Write out the stretch of lines below that begins at the line with "写真・動画撮影 (231, 2265)" and ends at the line with "ライター・カメラマン募集 (57, 2337)", including both, exactly as given and nothing more.

Stored data »
____________
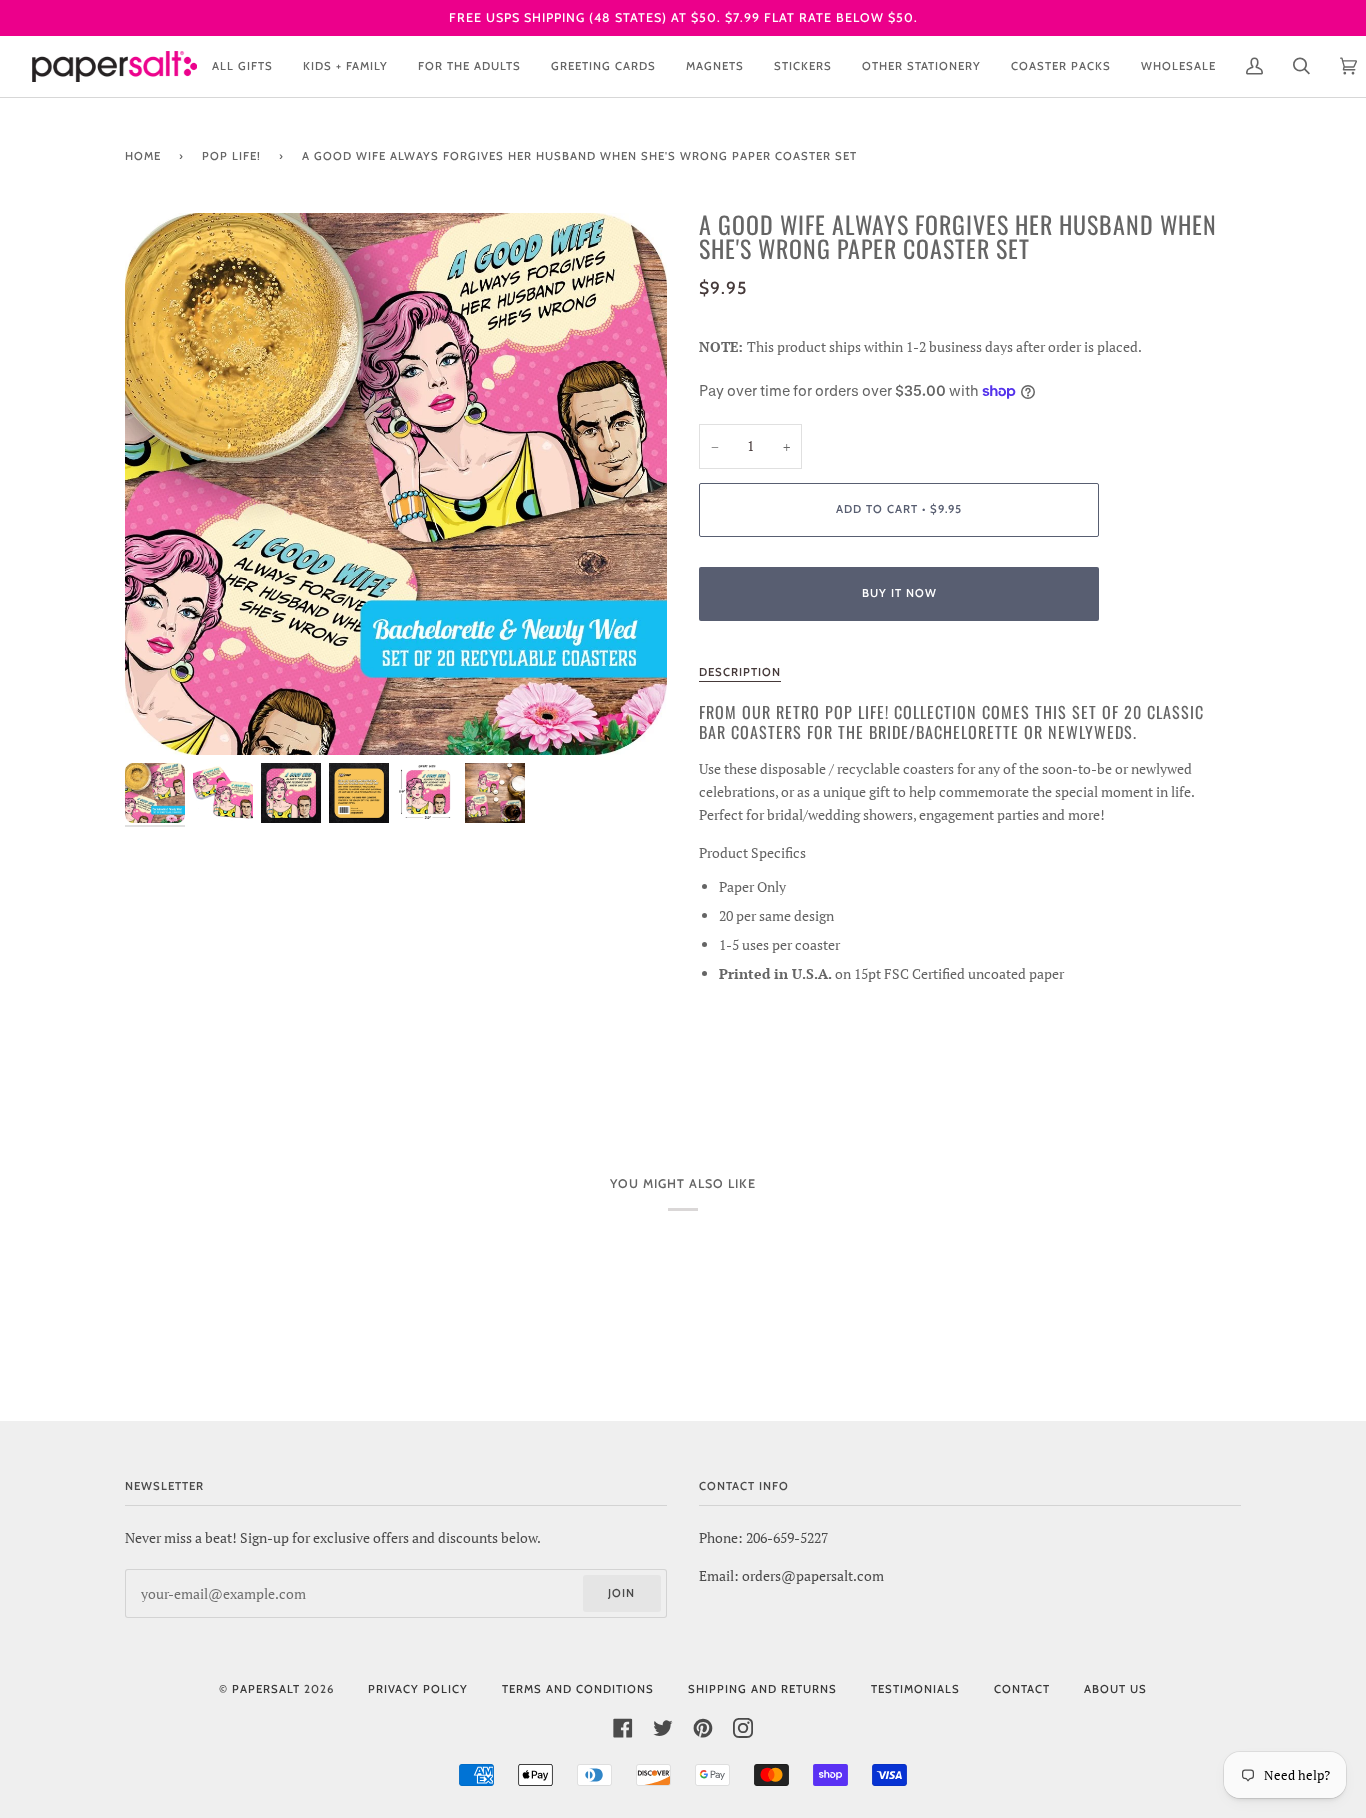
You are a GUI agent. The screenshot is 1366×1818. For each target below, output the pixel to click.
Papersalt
____________
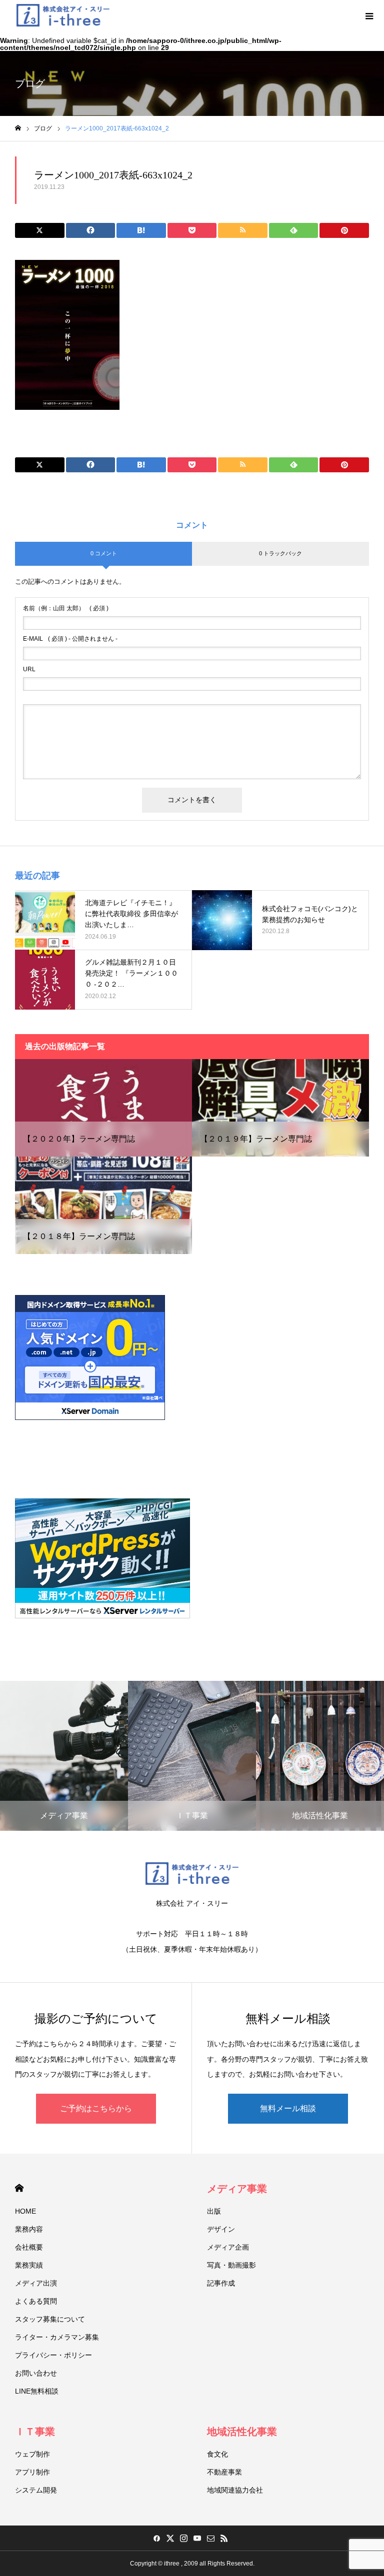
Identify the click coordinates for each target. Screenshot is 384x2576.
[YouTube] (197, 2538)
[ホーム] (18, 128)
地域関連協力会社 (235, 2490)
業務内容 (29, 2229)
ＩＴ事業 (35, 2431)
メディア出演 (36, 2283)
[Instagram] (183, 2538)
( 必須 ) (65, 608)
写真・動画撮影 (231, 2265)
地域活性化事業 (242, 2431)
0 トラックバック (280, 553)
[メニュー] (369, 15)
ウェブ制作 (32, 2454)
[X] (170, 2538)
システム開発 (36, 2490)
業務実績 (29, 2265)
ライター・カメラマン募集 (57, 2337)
____________
Exercise solution »
写真・動画撮影 (231, 2265)
地域活性化事業 (242, 2431)
0 トラックバック (280, 553)
[メニュー] (369, 15)
ウェブ制作 (32, 2454)
[X] (170, 2538)
システム開発 (36, 2490)
業務実績 (29, 2265)
ライター・カメラマン募集 (57, 2337)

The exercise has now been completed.